H-Ferritin-Regulated MicroRNAs Modulate Gene Expression in K562 Cells

In a previous study, we showed that the silencing of the heavy subunit (FHC) offerritin, the central iron storage molecule in the cell, is accompanied by a modification in global gene expression. In this work, we explored whether different FHC amounts might modulate miRNA expression levels in K562 cells and studied the impact of miRNAs in gene expression profile modifications. To this aim, we performed a miRNA-mRNA integrative analysis in K562 silenced for FHC (K562shFHC) comparing it with K562 transduced with scrambled RNA (K562shRNA). Four miRNAs, namely hsa-let-7g, hsa-let-7f, hsa-let-7i and hsa-miR-125b, were significantly up-regulated in silenced cells. The remarkable down-regulation of these miRNAs, following FHC expression rescue, supports a specific relation between FHC silencing and miRNA-modulation. The integration of target predictions with miRNA and gene expression profiles led to the identification of a regulatory network which includes the miRNAs up-regulated by FHC silencing, as well as91 down-regulated putative target genes. These genes were further classified in 9 networks; the highest scoring network, “Cell Death and Survival, Hematological System Development and Function, Hematopoiesis”, is composed by 18 focus molecules including RAF1 and ERK1/2. We confirmed that, following FHC silencing, ERK1/2 phosphorylation is severely impaired and that RAF1 mRNA is significantly down-regulated. Taken all together, our data indicate that, in our experimental model, FHC silencing may affect RAF1/pERK1/2 levels through the modulation of a specific set of miRNAs and add new insights in to the relationship among iron homeostasis and miRNAs.

既往研究表明，敲低细胞内核心铁存储分子铁蛋白重链（ferritin heavy chain, FHC）会伴随全基因组基因表达的改变。
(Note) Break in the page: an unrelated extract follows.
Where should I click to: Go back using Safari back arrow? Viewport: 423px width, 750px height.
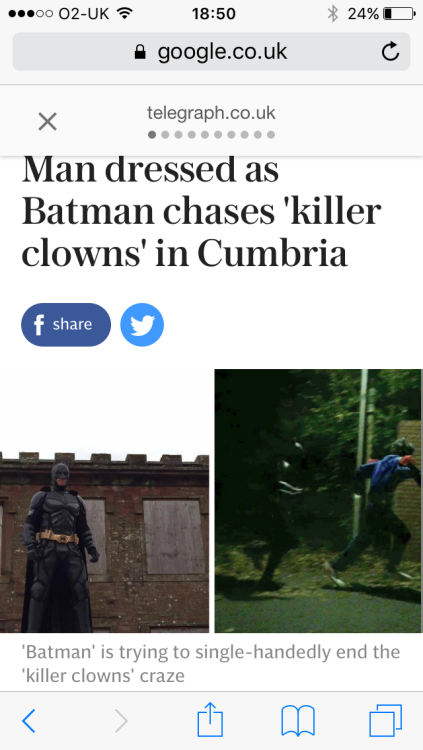point(29,721)
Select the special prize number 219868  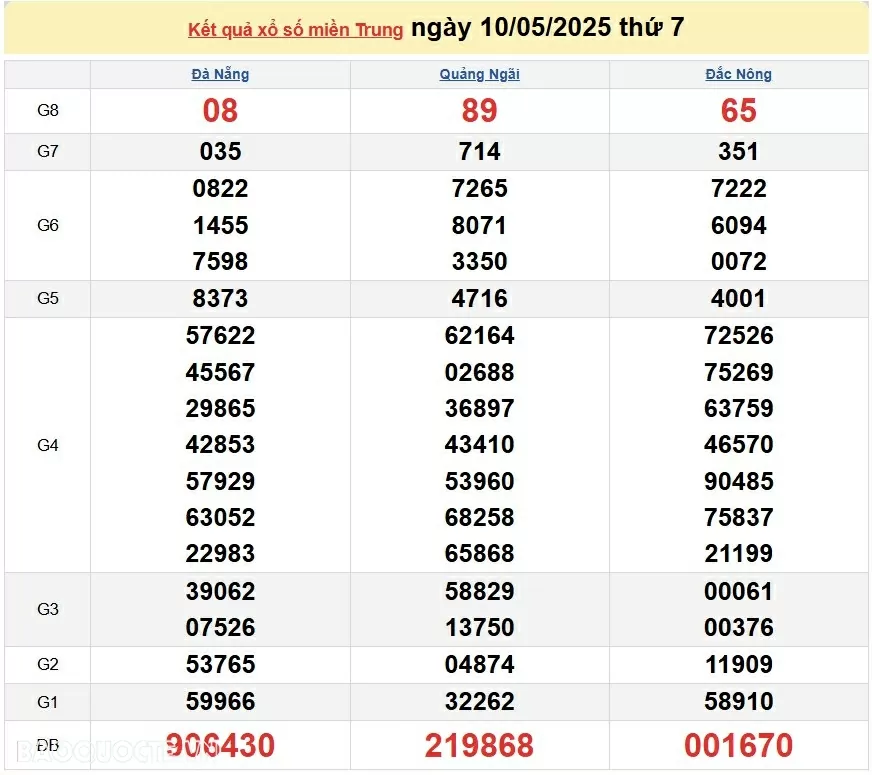coord(479,746)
本研究旨在探究不同FHC表达水平是否可调控K562细胞中的微小RNA（microRNA, miRNA）表达水平，并分析miRNA对基因表达谱改变的影响。为此，我们对FHC敲低的K562细胞（K562shFHC）与转染乱序RNA的K562细胞（K562shRNA）开展了miRNA与mRNA整合分析。结果显示，敲低细胞中有4种miRNA显著上调，分别为hsa-let-7g、hsa-let-7f、hsa-let-7i与hsa-miR-125b。当恢复FHC表达后，上述miRNA的表达水平显著下调，这一结果证实FHC敲低与miRNA调控之间存在特异性关联。通过将靶基因预测结果与miRNA及基因表达谱进行整合分析，我们构建了包含FHC敲低上调的miRNA及其91个潜在下调靶基因的调控网络。我们将这91个靶基因进一步划分为9个功能网络，其中得分最高的网络为“细胞死亡与存活、造血系统发育与功能、造血作用”，该网络包含18个核心分子，包括RAF1与ERK1/2。我们进一步验证发现，FHC敲低后ERK1/2的磷酸化水平显著受损，且RAF1的mRNA表达量显著下调。综上，本实验数据表明，在本研究的细胞模型中，FHC敲低可通过调控特定miRNA群体影响RAF1/pERK1/2的表达水平，为铁稳态与miRNA之间的关联提供了新的研究视角。